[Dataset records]
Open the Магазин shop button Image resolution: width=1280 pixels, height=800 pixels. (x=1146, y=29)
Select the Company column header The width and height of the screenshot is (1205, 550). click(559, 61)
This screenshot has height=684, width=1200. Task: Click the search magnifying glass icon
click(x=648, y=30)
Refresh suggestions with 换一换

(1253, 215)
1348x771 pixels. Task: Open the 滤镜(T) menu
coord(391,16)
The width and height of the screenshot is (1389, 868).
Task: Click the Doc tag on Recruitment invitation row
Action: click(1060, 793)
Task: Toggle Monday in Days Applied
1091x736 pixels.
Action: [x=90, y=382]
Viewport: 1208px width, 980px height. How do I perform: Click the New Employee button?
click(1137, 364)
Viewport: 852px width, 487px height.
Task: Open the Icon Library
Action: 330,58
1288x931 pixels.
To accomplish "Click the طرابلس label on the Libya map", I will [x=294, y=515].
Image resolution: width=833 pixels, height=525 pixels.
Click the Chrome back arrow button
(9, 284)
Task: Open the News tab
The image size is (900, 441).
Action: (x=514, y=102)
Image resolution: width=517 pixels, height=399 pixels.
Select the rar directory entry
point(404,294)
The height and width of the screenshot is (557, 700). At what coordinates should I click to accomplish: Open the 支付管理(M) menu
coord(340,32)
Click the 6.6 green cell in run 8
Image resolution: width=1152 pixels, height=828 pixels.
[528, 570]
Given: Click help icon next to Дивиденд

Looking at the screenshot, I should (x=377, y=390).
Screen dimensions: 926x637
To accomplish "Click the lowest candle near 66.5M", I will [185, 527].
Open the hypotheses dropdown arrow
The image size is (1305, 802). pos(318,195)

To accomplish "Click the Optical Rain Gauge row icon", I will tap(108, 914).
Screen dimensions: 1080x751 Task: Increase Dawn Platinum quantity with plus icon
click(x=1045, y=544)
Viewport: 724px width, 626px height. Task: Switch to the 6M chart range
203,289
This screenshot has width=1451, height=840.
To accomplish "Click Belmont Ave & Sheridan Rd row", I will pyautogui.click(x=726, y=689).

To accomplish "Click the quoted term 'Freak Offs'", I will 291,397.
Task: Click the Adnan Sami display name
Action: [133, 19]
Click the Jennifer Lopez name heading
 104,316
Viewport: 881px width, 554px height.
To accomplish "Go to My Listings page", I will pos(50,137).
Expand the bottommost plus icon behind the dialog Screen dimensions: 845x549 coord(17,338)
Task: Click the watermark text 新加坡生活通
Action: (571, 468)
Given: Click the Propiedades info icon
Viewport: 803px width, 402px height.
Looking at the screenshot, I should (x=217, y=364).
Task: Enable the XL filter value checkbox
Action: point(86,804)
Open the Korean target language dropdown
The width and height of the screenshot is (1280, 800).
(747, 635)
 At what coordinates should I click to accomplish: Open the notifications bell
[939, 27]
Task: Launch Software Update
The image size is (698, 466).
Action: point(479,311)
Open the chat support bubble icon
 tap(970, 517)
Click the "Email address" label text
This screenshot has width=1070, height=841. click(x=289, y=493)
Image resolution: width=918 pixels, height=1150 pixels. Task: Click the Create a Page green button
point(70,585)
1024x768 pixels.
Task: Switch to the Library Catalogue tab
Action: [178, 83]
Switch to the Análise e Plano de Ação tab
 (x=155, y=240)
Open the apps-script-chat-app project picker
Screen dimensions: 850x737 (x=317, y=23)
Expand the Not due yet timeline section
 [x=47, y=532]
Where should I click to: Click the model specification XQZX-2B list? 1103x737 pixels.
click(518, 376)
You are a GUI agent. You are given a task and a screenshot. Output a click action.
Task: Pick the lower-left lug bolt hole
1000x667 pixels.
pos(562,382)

### WORK INSTRUCTION:
Without altering a single character, write out every record above.

### ANSWER AREA:
Open the Магазин shop button Image resolution: width=1280 pixels, height=800 pixels. (x=1146, y=29)
Select the Company column header The width and height of the screenshot is (1205, 550). click(559, 61)
This screenshot has height=684, width=1200. Task: Click the search magnifying glass icon
click(x=648, y=30)
Refresh suggestions with 换一换

(1253, 215)
1348x771 pixels. Task: Open the 滤镜(T) menu
coord(391,16)
The width and height of the screenshot is (1389, 868).
Task: Click the Doc tag on Recruitment invitation row
Action: click(1060, 793)
Task: Toggle Monday in Days Applied
1091x736 pixels.
Action: [x=90, y=382]
Viewport: 1208px width, 980px height. How do I perform: Click the New Employee button?
click(1137, 364)
Viewport: 852px width, 487px height.
Task: Open the Icon Library
Action: 330,58
1288x931 pixels.
To accomplish "Click the طرابلس label on the Libya map", I will [x=294, y=515].
Image resolution: width=833 pixels, height=525 pixels.
Click the Chrome back arrow button
(9, 284)
Task: Open the News tab
The image size is (900, 441).
Action: (x=514, y=102)
Image resolution: width=517 pixels, height=399 pixels.
Select the rar directory entry
point(404,294)
The height and width of the screenshot is (557, 700). At what coordinates should I click to accomplish: Open the 支付管理(M) menu
coord(340,32)
Click the 6.6 green cell in run 8
Image resolution: width=1152 pixels, height=828 pixels.
[528, 570]
Given: Click help icon next to Дивиденд

Looking at the screenshot, I should (x=377, y=390).
Screen dimensions: 926x637
To accomplish "Click the lowest candle near 66.5M", I will [185, 527].
Open the hypotheses dropdown arrow
The image size is (1305, 802). pos(318,195)

To accomplish "Click the Optical Rain Gauge row icon", I will tap(108, 914).
Screen dimensions: 1080x751 Task: Increase Dawn Platinum quantity with plus icon
click(x=1045, y=544)
Viewport: 724px width, 626px height. Task: Switch to the 6M chart range
203,289
This screenshot has width=1451, height=840.
To accomplish "Click Belmont Ave & Sheridan Rd row", I will pyautogui.click(x=726, y=689).

To accomplish "Click the quoted term 'Freak Offs'", I will 291,397.
Task: Click the Adnan Sami display name
Action: [133, 19]
Click the Jennifer Lopez name heading
 104,316
Viewport: 881px width, 554px height.
To accomplish "Go to My Listings page", I will pos(50,137).
Expand the bottommost plus icon behind the dialog Screen dimensions: 845x549 coord(17,338)
Task: Click the watermark text 新加坡生活通
Action: (571, 468)
Given: Click the Propiedades info icon
Viewport: 803px width, 402px height.
Looking at the screenshot, I should (x=217, y=364).
Task: Enable the XL filter value checkbox
Action: point(86,804)
Open the Korean target language dropdown
The width and height of the screenshot is (1280, 800).
(747, 635)
 At what coordinates should I click to accomplish: Open the notifications bell
[939, 27]
Task: Launch Software Update
The image size is (698, 466).
Action: point(479,311)
Open the chat support bubble icon
 tap(970, 517)
Click the "Email address" label text
This screenshot has width=1070, height=841. click(x=289, y=493)
Image resolution: width=918 pixels, height=1150 pixels. Task: Click the Create a Page green button
point(70,585)
1024x768 pixels.
Task: Switch to the Library Catalogue tab
Action: [178, 83]
Switch to the Análise e Plano de Ação tab
 (x=155, y=240)
Open the apps-script-chat-app project picker
Screen dimensions: 850x737 (x=317, y=23)
Expand the Not due yet timeline section
 [x=47, y=532]
Where should I click to: Click the model specification XQZX-2B list? 1103x737 pixels.
click(518, 376)
You are a GUI agent. You are given a task and a screenshot. Output a click action.
Task: Pick the lower-left lug bolt hole
1000x667 pixels.
pos(562,382)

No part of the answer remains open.